Once the crawler has started, you have to wait until the State turns to READY when querying the current state:

$ awslocal glue get-crawler --name c1

Once the crawler has finished running and is back in READY state, the Glue table within the gluedb1 DB should have been populated and can be queried via the API.

Schema Registry

The Glue Schema Registry allows you to centrally discover, control, and evolve data stream schemas. With the Schema Registry, you can manage and enforce schemas and schema compatibilities in your streaming applications. It integrates nicely with Managed Streaming for Kafka (MSK).

Note

Currently, LocalStack supports the AVRO dataformat for the Glue Schema Registry. Support for other dataformats will be added in the future.
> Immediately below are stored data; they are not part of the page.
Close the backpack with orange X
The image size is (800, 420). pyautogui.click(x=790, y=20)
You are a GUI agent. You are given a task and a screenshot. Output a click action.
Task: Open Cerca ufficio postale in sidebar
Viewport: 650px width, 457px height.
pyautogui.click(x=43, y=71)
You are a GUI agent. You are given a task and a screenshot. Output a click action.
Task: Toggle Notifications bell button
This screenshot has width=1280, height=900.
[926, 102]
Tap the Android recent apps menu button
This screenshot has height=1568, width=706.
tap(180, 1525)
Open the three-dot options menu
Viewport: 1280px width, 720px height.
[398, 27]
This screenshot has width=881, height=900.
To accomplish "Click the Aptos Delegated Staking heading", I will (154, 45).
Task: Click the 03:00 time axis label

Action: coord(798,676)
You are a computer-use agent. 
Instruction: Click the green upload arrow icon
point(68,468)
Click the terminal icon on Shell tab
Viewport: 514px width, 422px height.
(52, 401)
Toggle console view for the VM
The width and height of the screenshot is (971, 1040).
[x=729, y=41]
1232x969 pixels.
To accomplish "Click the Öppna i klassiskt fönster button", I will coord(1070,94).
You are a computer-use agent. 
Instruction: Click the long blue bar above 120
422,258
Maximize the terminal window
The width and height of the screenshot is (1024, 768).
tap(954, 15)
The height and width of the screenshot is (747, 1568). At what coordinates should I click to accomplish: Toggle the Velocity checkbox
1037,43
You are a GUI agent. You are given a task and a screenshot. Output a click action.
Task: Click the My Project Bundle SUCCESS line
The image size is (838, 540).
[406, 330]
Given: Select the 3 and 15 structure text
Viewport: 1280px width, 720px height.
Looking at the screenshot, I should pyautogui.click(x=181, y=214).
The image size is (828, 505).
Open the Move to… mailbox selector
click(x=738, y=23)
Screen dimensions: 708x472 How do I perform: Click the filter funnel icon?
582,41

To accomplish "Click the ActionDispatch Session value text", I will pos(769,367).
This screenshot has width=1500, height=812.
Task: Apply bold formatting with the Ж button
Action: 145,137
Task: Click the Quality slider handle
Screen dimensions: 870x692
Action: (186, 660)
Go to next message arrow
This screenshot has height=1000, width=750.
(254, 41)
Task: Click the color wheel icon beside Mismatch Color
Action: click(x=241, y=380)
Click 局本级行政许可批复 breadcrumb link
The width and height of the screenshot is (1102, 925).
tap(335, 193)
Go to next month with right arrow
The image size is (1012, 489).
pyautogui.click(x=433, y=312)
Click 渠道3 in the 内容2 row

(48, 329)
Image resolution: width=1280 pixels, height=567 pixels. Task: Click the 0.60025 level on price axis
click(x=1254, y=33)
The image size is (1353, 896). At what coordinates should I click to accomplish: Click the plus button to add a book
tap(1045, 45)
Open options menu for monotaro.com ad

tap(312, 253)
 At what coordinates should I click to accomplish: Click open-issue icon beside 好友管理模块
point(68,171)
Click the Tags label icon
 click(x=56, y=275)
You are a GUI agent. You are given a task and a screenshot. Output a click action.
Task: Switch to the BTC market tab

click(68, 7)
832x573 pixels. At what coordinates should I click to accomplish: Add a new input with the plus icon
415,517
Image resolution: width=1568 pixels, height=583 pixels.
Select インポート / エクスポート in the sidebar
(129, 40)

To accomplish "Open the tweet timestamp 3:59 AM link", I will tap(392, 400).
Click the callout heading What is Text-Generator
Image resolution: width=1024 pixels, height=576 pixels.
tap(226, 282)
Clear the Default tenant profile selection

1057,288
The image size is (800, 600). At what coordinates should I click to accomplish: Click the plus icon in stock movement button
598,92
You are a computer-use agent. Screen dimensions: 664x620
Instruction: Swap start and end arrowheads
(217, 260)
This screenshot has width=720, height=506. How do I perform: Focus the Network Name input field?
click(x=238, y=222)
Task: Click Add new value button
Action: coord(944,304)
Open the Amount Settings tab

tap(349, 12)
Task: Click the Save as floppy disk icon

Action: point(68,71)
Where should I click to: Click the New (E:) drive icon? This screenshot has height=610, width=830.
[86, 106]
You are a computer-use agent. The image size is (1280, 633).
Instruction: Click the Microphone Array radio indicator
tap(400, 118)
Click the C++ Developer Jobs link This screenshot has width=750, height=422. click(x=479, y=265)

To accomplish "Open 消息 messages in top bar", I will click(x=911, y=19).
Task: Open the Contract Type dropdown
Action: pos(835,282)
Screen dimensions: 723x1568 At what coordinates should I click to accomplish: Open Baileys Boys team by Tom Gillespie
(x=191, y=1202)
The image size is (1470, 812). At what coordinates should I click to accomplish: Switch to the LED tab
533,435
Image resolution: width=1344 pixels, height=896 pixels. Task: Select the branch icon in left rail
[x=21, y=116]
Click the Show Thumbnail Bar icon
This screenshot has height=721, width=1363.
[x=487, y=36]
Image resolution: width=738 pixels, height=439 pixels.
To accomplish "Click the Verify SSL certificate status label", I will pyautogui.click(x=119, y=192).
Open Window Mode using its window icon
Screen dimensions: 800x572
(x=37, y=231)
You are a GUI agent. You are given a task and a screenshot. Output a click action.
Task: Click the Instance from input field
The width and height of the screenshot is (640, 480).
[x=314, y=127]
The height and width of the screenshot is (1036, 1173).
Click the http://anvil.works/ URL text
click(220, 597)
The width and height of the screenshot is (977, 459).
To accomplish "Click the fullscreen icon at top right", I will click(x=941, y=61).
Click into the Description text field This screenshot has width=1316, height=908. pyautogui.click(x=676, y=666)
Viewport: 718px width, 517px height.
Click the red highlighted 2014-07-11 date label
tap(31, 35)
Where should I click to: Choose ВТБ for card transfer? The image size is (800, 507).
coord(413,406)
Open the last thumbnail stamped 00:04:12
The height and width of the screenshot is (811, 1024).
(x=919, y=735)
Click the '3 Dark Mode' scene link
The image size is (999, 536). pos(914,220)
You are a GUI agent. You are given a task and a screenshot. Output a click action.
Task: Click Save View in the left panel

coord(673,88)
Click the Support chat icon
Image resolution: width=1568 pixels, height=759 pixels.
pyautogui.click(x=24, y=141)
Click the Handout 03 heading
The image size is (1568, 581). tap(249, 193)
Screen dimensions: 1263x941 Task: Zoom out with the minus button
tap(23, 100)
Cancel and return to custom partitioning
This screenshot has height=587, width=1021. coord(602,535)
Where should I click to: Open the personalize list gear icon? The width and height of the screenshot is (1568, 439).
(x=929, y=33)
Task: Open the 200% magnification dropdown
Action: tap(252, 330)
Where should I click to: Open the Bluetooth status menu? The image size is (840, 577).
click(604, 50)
You can create a schema registry with the following command:

$ awslocal glue create-registry --registry-name demo-registry

You can create a schema in the newly created registry with the create-schema command:

$ awslocal glue create-schema --schema-name demo-schema --registry-id RegistryName=demo-registry --data-format AVRO --compatibility FORWARD \
  --schema-definition '{"type":"record","namespace":"Demo","name":"Person","fields":[{"name":"Name","type":"string"}]}'

You should see the following output:

{
    "RegistryName": "demo-registry",
    "RegistryArn": "arn:aws:glue:us-east-1:000000000000:file-registry/demo-registry",
    "SchemaName": "demo-schema",
    "SchemaArn": "arn:aws:glue:us-east-1:000000000000:schema/demo-registry/demo-schema",
    "DataFormat": "AVRO",
    "Compatibility": "FORWARD",
    "SchemaCheckpoint": 1,
    "LatestSchemaVersion": 1,
    "NextSchemaVersion": 2,
    "SchemaStatus": "AVAILABLE",
    "SchemaVersionId": "546d3220-6ab8-452c-bb28-0f1f075f90dd",
    "SchemaVersionStatus": "AVAILABLE"
}

Once the schema has been created, you can create a new version:

$ awslocal glue register-schema-version --schema-id SchemaName=demo-schema,RegistryName=demo-registry \
  --schema-definition '{"type":"record","namespace":"Demo","name":"Person","fields":[{"name":"Name","type":"string"}, {"name":"Address","type":"string"}]}'

You should see the following output:

{
    "SchemaVersionId": "ee38732b-b299-430d-a88b-4c429d9e1208",
    "VersionNumber": 2,
    "Status": "AVAILABLE"
}

You can find a more advanced sample in our localstack-pro-samples repository on GitHub, which showcases the integration with AWS MSK and automatic schema registrations (including schema rejections based on the compatibilities).

Delta Lake Tables

LocalStack Glue supports Delta Lake, an open-source storage framework that extends Parquet data files with a file-based transaction log for ACID transactions and scalable metadata handling.

Note

Please note that Delta Lake tables are only supported for Glue versions 3.0 and 4.0.

To illustrate this feature, we take a closer look at a Glue sample job that creates a Delta Lake table, puts some data into it, and then queries data from the table.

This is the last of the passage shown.